Cuando queríamos ser indios Aroa Moreno Durán
Vengo a escribir sabiendo que todo ha sido escrito: ha enmudecido de súbito una parte de lo que una vez fuimos. Fotografías nocturnas y adolescentes en corro en una playa del este del país, cintas de caset regrabadas y tituladas a bolígrafo que pasaban de mochila a mochila, la camiseta negra que se deshacía en su cuello, aquel concierto al que no nos dejaron ir nuestros padres, los buitres que sobrevolaban la carroña. Cómo no vamos a estar nostálgicos de habernos pretendido alguna vez ácratas con los tiempos que corren. O tristes porque se ha detenido una banda sonora que nos amortiguaba y a la vez nos ponía en pie. Canciones que nos decían: volar. Que nos decían: ahora. Contra Dios, contra la norma escrita, contra la sociedad neurotizada. Vaya forma colectiva de llorar por alguien la que tuvimos el miércoles.
Pocas veces.
Le conté a mi hijo cuando se despertó que había muerto Robe. Tiene nueve años, pero sabe bien quién es. Como a tantos, nos ha acompañado en miles de kilómetros de coche y mañanas en casa. Es el único territorio musical común que compartíamos su padre y yo, encontrados en una improbable encrucijada de caminos entre el metal y la trova. Le gusta So payaso; le gusta La vereda de la puerta de atrás, porque le hace reír la irreverencia. Daños controlados en tiempos de control parental. A mí me gustaba más el Robe último, para contrariar a los fanáticos, o más profundamente, porque, aunque me las sabía todas porque las cantamos mil veces desde los quince y me han regañado en serio por maltratarlas con la guitarra sin tener la voz rota, he llegado tarde siempre al nudo y, sobre todo, a la aceptación del desorden. Es el Robe que renace con esa sinfonía en espiral al desamor que es La ley innata. El disco de mi vida.

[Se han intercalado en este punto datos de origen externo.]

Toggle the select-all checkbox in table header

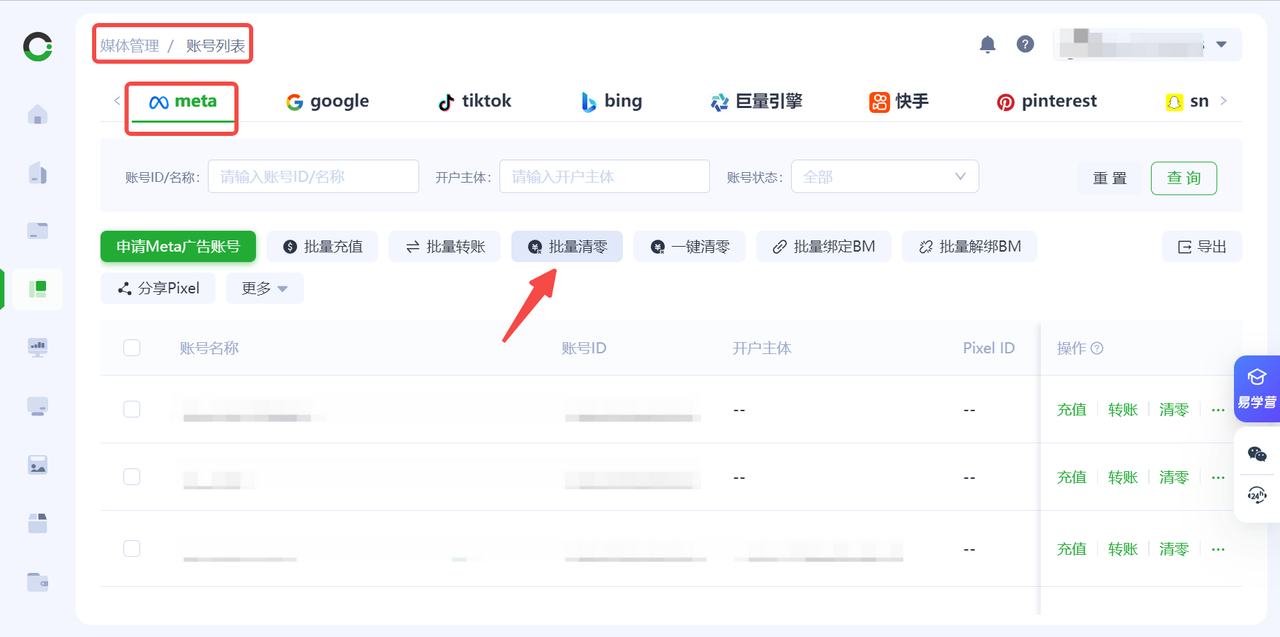click(132, 348)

'La ley innata', la de la carne y el pensamiento propio, puede que fuera la única ley a la que se podía atener un anarquista de la propia anarquía cargado de sinrazones
“Cómo quieres que escriba una canción”.
La ley innata, la de la carne y el pensamiento propio, puede que fuera la única ley a la que se podía atener un anarquista de la propia anarquía cargado de sinrazones. Se la cantó en Madrid entera sin pausa en el primer concierto al que fuimos después de la pandemia. Más de una hora seguida donde una casita de campo daba vueltas proyectada tras ellos. Parecía que fuera esa todas nuestras casas desconfinadas, todos esos salones con el eje torcido, un tiempo a olvidar y el tipo ahí, en medio, con unos faldones hasta el suelo y una camiseta rota, en pie, dando un único mandato: atentos a la vida. Tuvimos que llorar allí mismo la catarsis de reencontrarnos miles de personas bajo un mismo techo.

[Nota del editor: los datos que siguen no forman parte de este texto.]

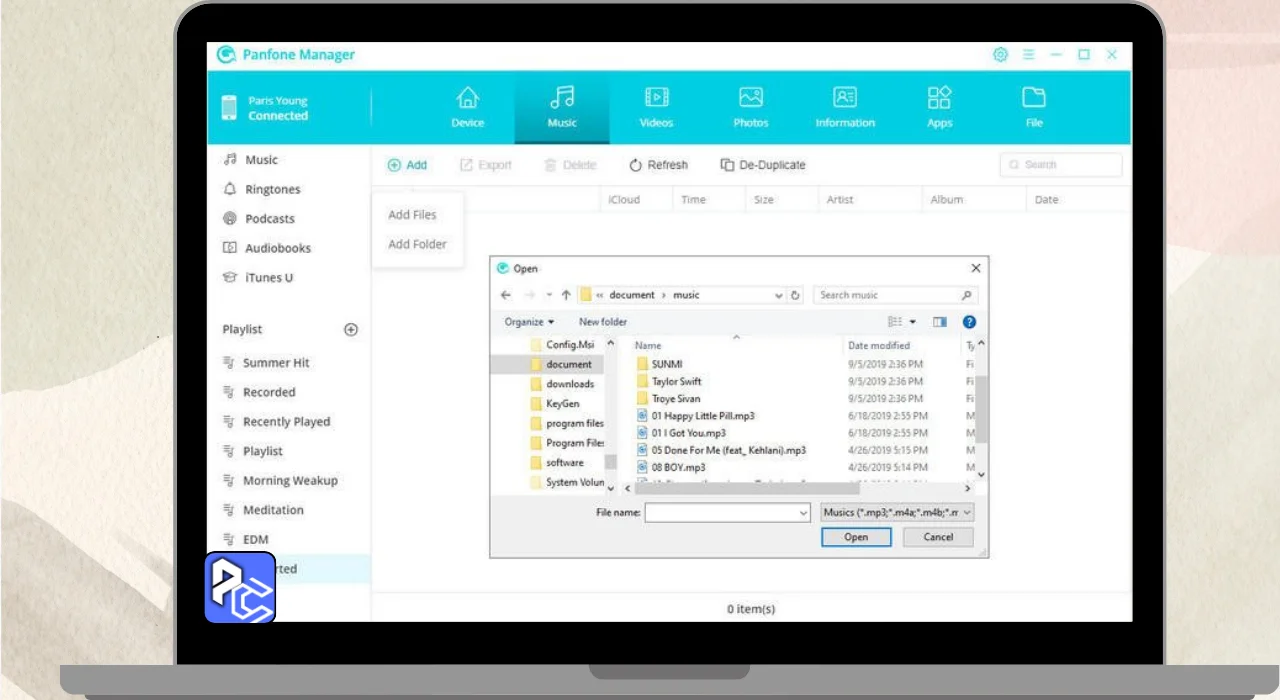This screenshot has width=1280, height=700.
Task: Click the Refresh toolbar button
Action: tap(658, 165)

No sé si les pasa, pero sucede que, a veces, cuando nos cansamos de ser mujeres y hombres, serán cosas de la edad, tengo la sensación de que, en realidad, ya lo sabíamos todo entonces. Cuando estábamos completamente intactos. Cuando podíamos enumerar con una mano nuestras derrotas. Y que, al cruzar ciertos ecuadores, al cargar con una mochila cada vez más pesada, de vez en cuando hacemos un intento por regresar a la médula de lo que una vez fuimos. Mucho antes de que viniera la vida a malearnos y hablarnos de la desconfianza: en lo de dentro, en lo de afuera. Y pienso, por eso, que las letras, que la música, que algunas creaciones, nos conectan con algo primario, burdo a veces, reconocido como golpe juvenil, palabras pobres de la tierra, pero colocadas como una flecha indómita allí donde más nos duele hoy. La línea desde ese pasado hacia nuestro presente se muestra entonces coherente a través de una melodía, de un verso que permanece. No podemos decir eso de cualquiera. Es una autopista de regreso al hueso de nosotros mismos. Y por eso sí sentimos que el miércoles perdimos algo.
¿Qué somos ahora: indios o abogados?
Quién nos va a cantar lo próximo que nos suceda.